■ Exercise aim
Retype the data below verbatim; pictures do not belong in the copy.
★ ★ ★ ★
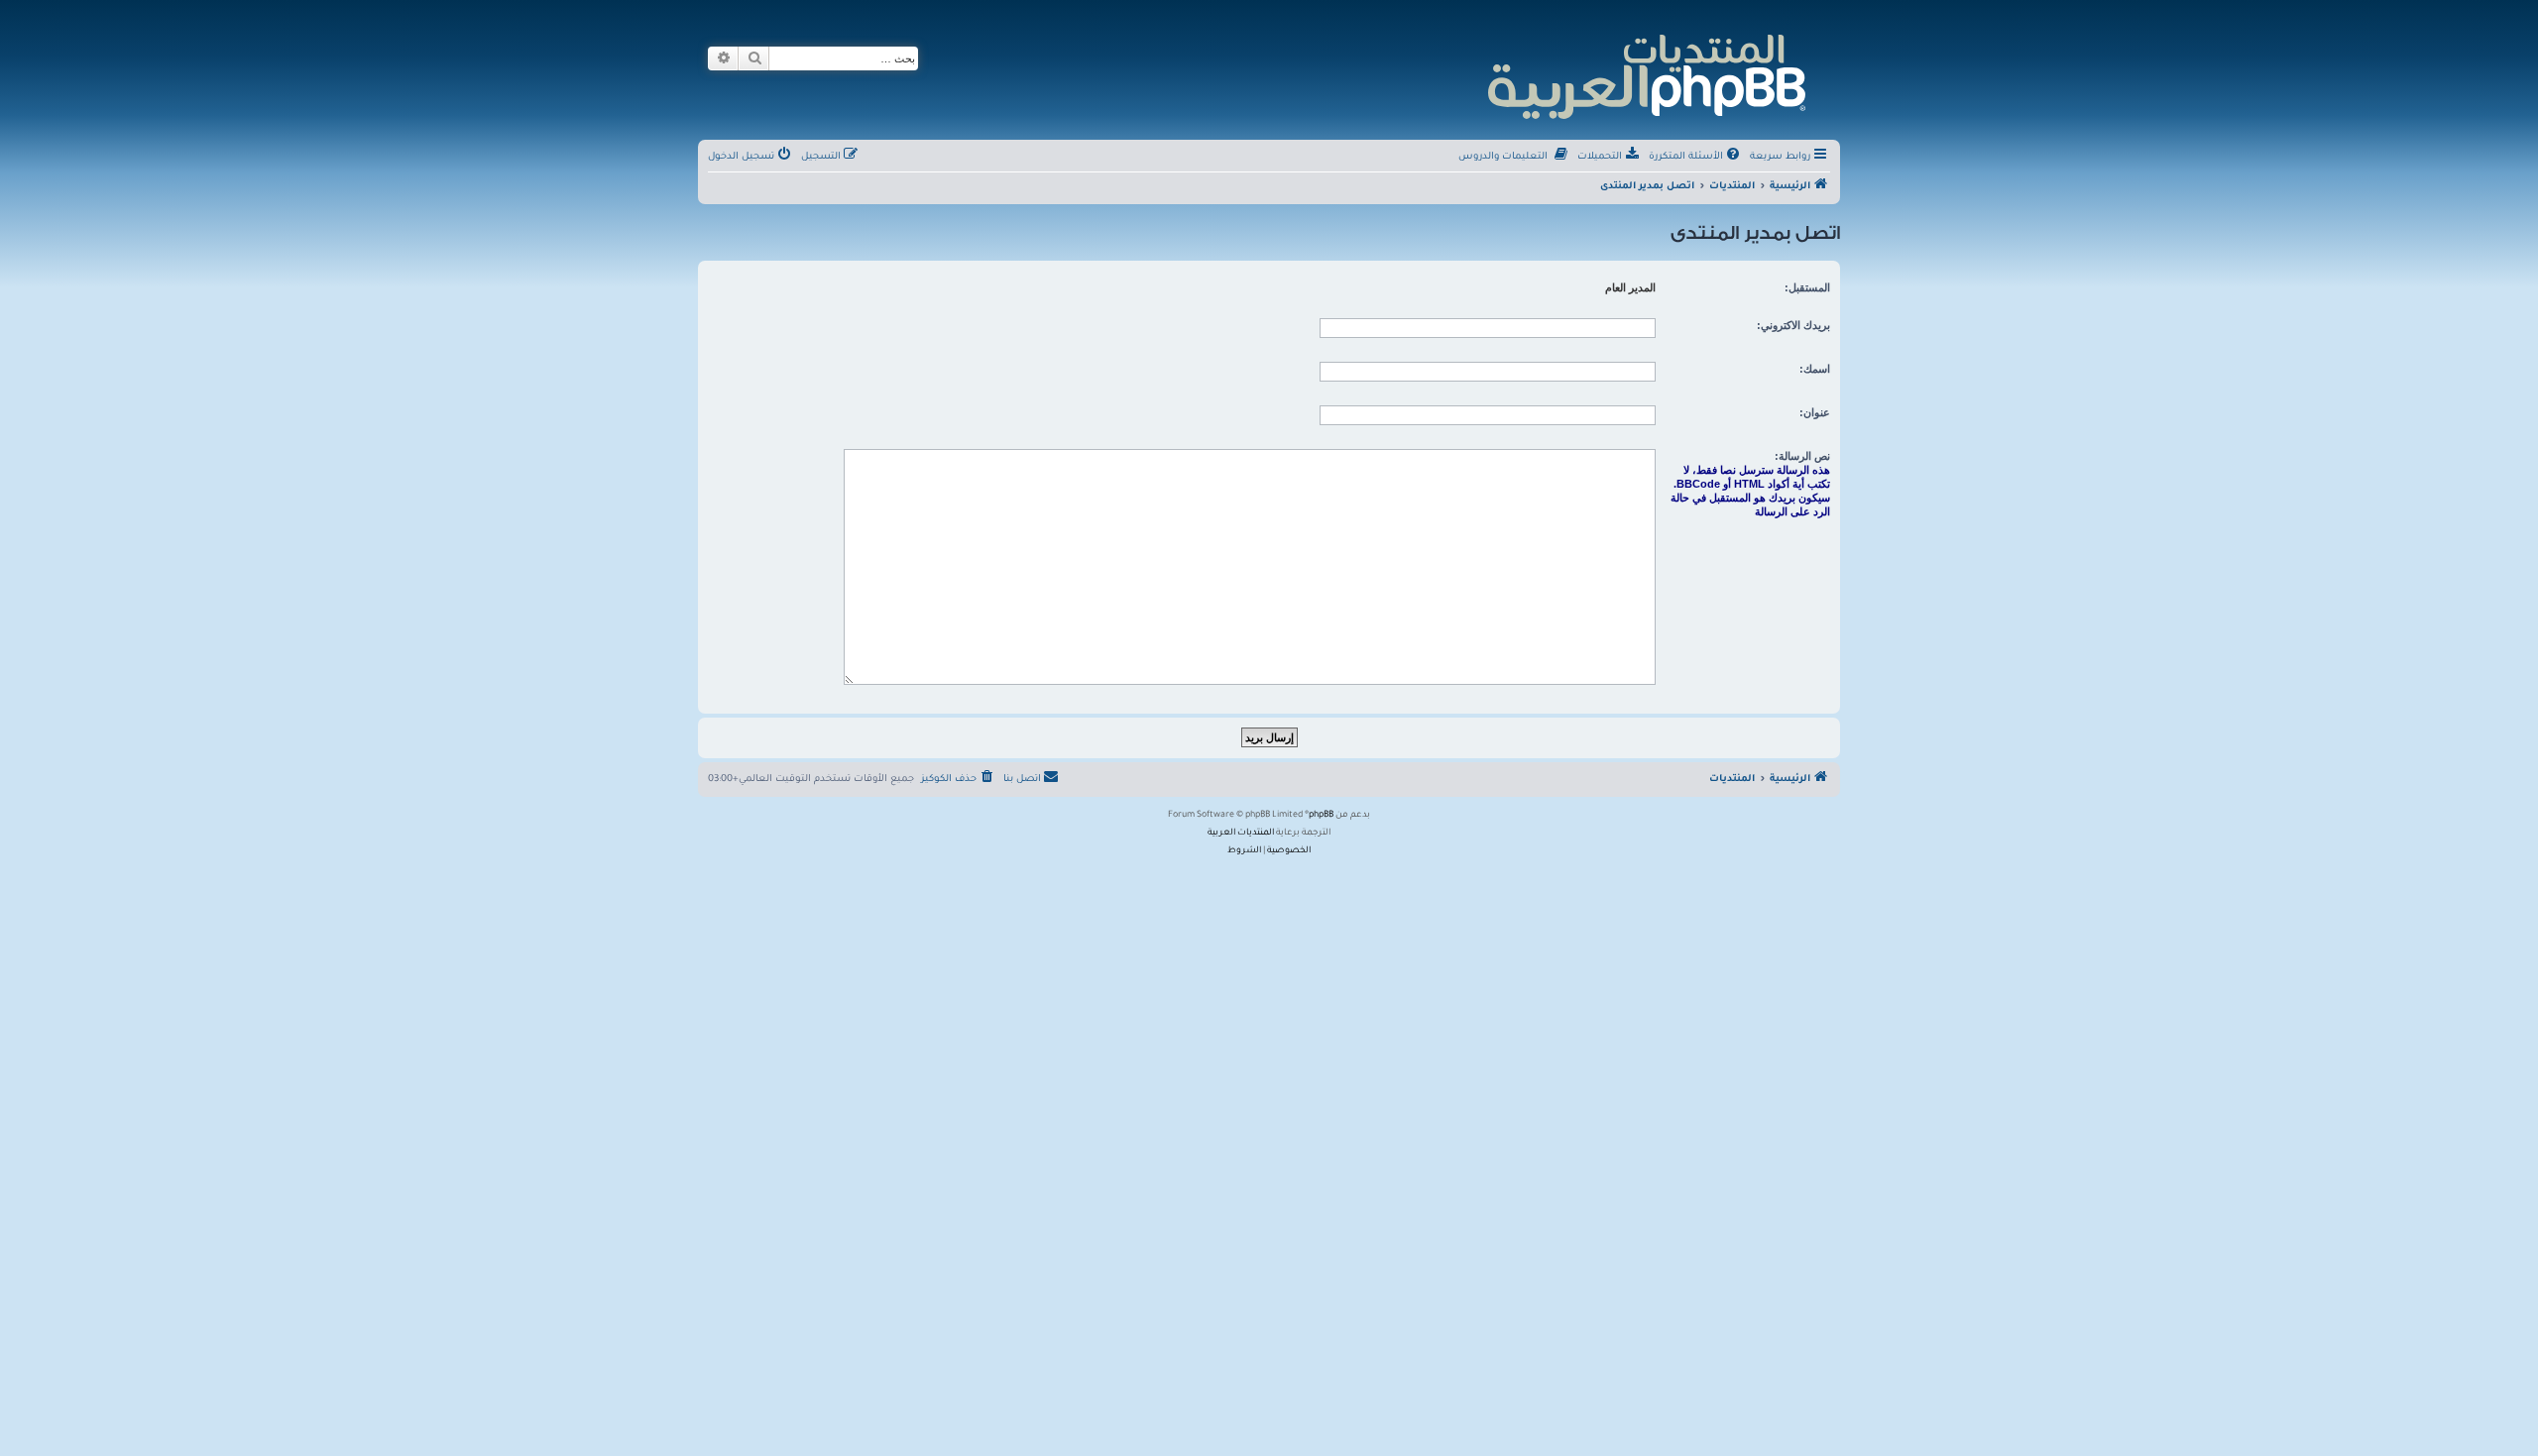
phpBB (1321, 816)
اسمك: (1814, 369)
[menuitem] (1696, 157)
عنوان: (1814, 412)
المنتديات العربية (1241, 834)
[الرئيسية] (1645, 74)
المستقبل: (1807, 287)
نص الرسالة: (1802, 456)
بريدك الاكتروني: (1793, 325)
★ ★ ★ ★
■ Answer to this problem
phpBB (1321, 816)
اسمك: (1814, 369)
[menuitem] (1696, 157)
عنوان: (1814, 412)
المنتديات العربية (1241, 834)
[الرئيسية] (1645, 74)
المستقبل: (1807, 287)
نص الرسالة: (1802, 456)
بريدك الاكتروني: (1793, 325)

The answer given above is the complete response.